DISCLOSURE: Dr. Schmid has received honoraria from and is an advisor or consultant for Pfizer, AstraZeneca, Novartis, Roche, Merck, Boehringer Ingelheim, Bayer, Eisai, Puma, and Celgene; has received institutional research support from AstraZeneca, Genentech/Roche, Oncogenex, Novartis, and Astellas; and his spouse is a consultant for Genentech/Roche. Dr. Curigliano has received honoraria from Ellipses Pharma; had a consulting/advisory role with Roche/Genentech, Pfizer, Novartis, Lilly, Foundation Medicine, Bristol-Myers Squibb, and Samsung; was on a speakers bureau for Roche/Genentech, Pfizer, Novartis, Lilly, Foundation Medicine, and Samsung; and has received travel expenses from Roche/Genentech and Pfizer.

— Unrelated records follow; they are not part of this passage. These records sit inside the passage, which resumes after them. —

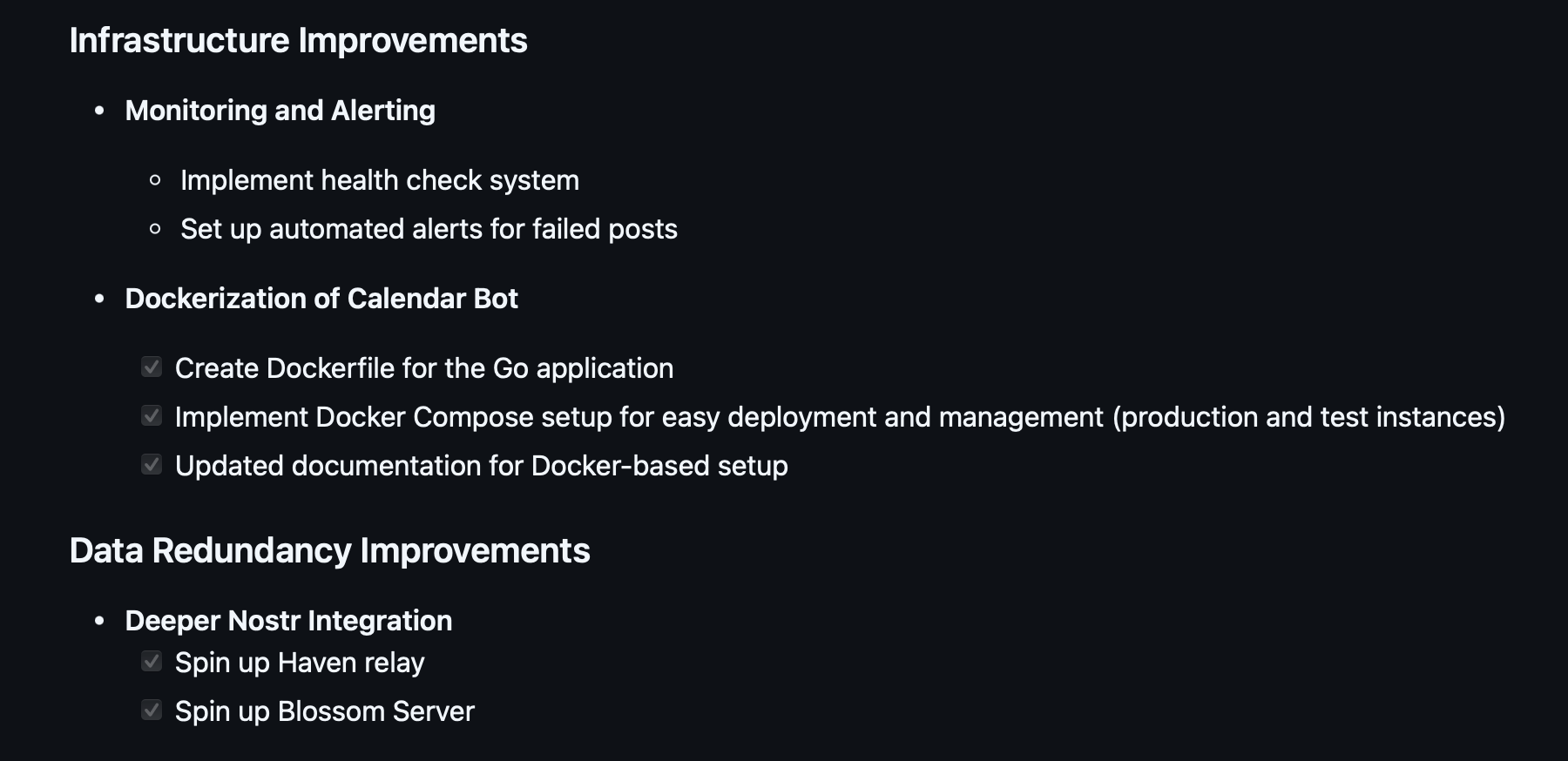1568x761 pixels.
Task: Click the Deeper Nostr Integration item
Action: pyautogui.click(x=288, y=621)
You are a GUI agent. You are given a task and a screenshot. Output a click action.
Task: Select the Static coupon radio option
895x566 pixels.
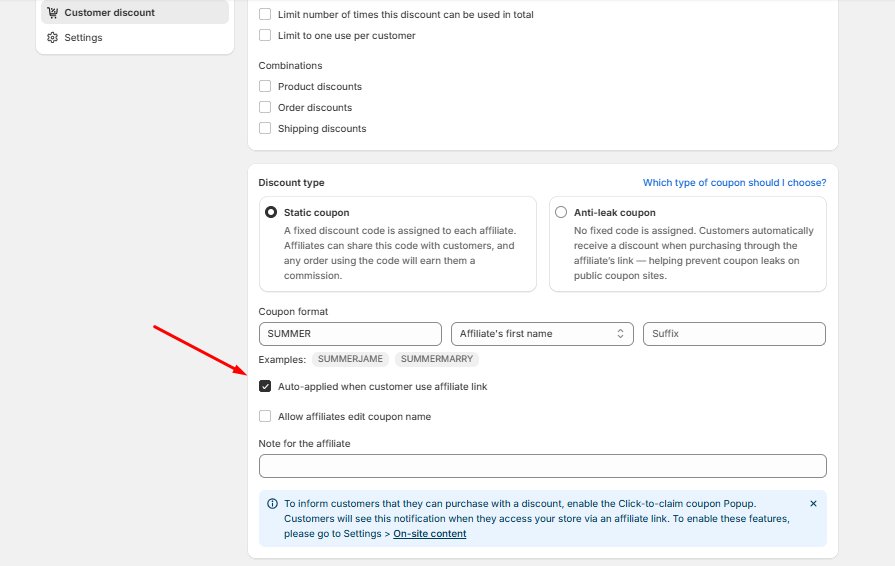coord(271,213)

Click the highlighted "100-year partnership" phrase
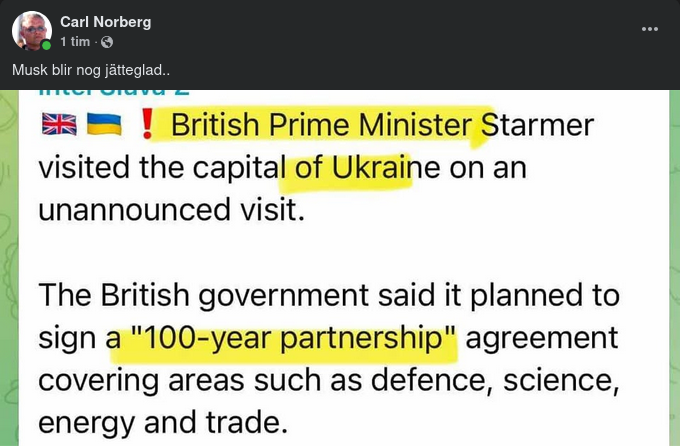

1. Schmid P, Cortés J, Dent R, et al: KEYNOTE-522: Phase III study of pembrolizumab + chemotherapy vs placebo + chemo as neoadjuvant treatment, followed by pembrolizumab vs placebo as adjuvant treatment for early triple-negative breast cancer. ESMO Congress 2019. Abstract LBA8_PR. Presented September 29, 2019.
2. Cortés J, Lipatov O, Im S-A, et al: KEYNOTE-119: Phase III study of pembrolizumab versus single-agent chemotherapy for metastatic triple-negative breast cancer. ESMO Congress 2019. Abstract LBA21. Presented September 28, 2019.